------ Given records ------

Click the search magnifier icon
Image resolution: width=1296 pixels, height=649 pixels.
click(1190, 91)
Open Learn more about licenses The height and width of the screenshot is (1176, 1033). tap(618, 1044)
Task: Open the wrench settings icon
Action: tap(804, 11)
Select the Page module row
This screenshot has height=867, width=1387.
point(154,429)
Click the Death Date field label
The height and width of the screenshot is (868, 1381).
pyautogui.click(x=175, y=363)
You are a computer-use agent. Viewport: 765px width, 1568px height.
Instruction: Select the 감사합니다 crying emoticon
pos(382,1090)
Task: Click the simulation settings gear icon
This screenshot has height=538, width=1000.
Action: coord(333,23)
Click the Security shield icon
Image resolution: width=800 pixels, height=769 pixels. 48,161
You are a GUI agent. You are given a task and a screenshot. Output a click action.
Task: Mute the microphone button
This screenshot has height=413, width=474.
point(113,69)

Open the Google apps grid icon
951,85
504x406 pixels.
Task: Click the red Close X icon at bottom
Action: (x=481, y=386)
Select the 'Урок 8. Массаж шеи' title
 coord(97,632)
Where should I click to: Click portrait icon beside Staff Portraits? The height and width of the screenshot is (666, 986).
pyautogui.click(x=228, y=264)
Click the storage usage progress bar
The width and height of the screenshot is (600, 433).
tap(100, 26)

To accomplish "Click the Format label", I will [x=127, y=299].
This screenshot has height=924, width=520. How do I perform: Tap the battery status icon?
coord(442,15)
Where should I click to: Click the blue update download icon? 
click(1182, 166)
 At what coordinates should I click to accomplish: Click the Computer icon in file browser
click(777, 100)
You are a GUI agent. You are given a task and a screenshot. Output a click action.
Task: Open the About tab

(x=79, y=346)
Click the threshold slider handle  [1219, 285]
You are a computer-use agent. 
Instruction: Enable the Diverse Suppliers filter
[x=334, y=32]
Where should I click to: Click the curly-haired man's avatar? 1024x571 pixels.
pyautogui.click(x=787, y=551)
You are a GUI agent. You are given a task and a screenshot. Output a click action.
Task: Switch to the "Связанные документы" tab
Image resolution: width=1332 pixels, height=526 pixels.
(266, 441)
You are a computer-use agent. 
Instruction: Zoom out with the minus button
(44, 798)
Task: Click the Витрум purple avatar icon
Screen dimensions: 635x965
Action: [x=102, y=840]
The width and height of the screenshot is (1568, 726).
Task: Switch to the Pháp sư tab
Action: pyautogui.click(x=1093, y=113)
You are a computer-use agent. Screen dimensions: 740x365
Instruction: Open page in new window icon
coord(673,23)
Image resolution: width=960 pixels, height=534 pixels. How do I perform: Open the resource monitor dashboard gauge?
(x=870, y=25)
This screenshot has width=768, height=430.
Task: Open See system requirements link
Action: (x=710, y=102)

------

Exercise | Exactly as it appears above, retype the material in full.

Exercise response |
Click the search magnifier icon
Image resolution: width=1296 pixels, height=649 pixels.
click(1190, 91)
Open Learn more about licenses The height and width of the screenshot is (1176, 1033). tap(618, 1044)
Task: Open the wrench settings icon
Action: tap(804, 11)
Select the Page module row
This screenshot has height=867, width=1387.
point(154,429)
Click the Death Date field label
The height and width of the screenshot is (868, 1381).
pyautogui.click(x=175, y=363)
You are a computer-use agent. Viewport: 765px width, 1568px height.
Instruction: Select the 감사합니다 crying emoticon
pos(382,1090)
Task: Click the simulation settings gear icon
This screenshot has height=538, width=1000.
Action: coord(333,23)
Click the Security shield icon
Image resolution: width=800 pixels, height=769 pixels. 48,161
You are a GUI agent. You are given a task and a screenshot. Output a click action.
Task: Mute the microphone button
This screenshot has height=413, width=474.
point(113,69)

Open the Google apps grid icon
951,85
504x406 pixels.
Task: Click the red Close X icon at bottom
Action: (x=481, y=386)
Select the 'Урок 8. Массаж шеи' title
 coord(97,632)
Where should I click to: Click portrait icon beside Staff Portraits? The height and width of the screenshot is (666, 986).
pyautogui.click(x=228, y=264)
Click the storage usage progress bar
The width and height of the screenshot is (600, 433).
tap(100, 26)

To accomplish "Click the Format label", I will [x=127, y=299].
This screenshot has height=924, width=520. How do I perform: Tap the battery status icon?
coord(442,15)
Where should I click to: Click the blue update download icon? 
click(1182, 166)
 At what coordinates should I click to accomplish: Click the Computer icon in file browser
click(777, 100)
You are a GUI agent. You are given a task and a screenshot. Output a click action.
Task: Open the About tab

(x=79, y=346)
Click the threshold slider handle  [1219, 285]
You are a computer-use agent. 
Instruction: Enable the Diverse Suppliers filter
[x=334, y=32]
Where should I click to: Click the curly-haired man's avatar? 1024x571 pixels.
pyautogui.click(x=787, y=551)
You are a GUI agent. You are given a task and a screenshot. Output a click action.
Task: Switch to the "Связанные документы" tab
Image resolution: width=1332 pixels, height=526 pixels.
(266, 441)
You are a computer-use agent. 
Instruction: Zoom out with the minus button
(44, 798)
Task: Click the Витрум purple avatar icon
Screen dimensions: 635x965
Action: [x=102, y=840]
The width and height of the screenshot is (1568, 726).
Task: Switch to the Pháp sư tab
Action: pyautogui.click(x=1093, y=113)
You are a computer-use agent. Screen dimensions: 740x365
Instruction: Open page in new window icon
coord(673,23)
Image resolution: width=960 pixels, height=534 pixels. How do I perform: Open the resource monitor dashboard gauge?
(x=870, y=25)
This screenshot has width=768, height=430.
Task: Open See system requirements link
Action: (x=710, y=102)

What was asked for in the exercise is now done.